#### Exercise prompt:
Whenever a line in the data contains "button", show that line.

#### Records to use:

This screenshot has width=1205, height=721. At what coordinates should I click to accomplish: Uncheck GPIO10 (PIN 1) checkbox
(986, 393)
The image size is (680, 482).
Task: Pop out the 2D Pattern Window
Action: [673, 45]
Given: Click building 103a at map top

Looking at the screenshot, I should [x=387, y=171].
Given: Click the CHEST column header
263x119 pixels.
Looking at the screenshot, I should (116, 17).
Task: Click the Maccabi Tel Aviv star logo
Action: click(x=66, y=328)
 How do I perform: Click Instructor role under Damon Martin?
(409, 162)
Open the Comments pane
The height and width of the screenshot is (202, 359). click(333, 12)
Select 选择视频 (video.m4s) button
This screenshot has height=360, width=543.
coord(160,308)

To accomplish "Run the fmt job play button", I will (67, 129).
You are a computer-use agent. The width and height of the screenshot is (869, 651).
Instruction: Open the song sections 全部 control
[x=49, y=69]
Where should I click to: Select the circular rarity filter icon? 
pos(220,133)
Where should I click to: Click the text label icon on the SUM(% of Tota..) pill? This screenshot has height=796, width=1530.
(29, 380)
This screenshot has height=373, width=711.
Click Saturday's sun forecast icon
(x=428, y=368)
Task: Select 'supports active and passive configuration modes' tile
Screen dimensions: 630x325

#### Problem solution:
Select 选择视频 (video.m4s) button
To accomplish "Run the fmt job play button", I will (67, 129).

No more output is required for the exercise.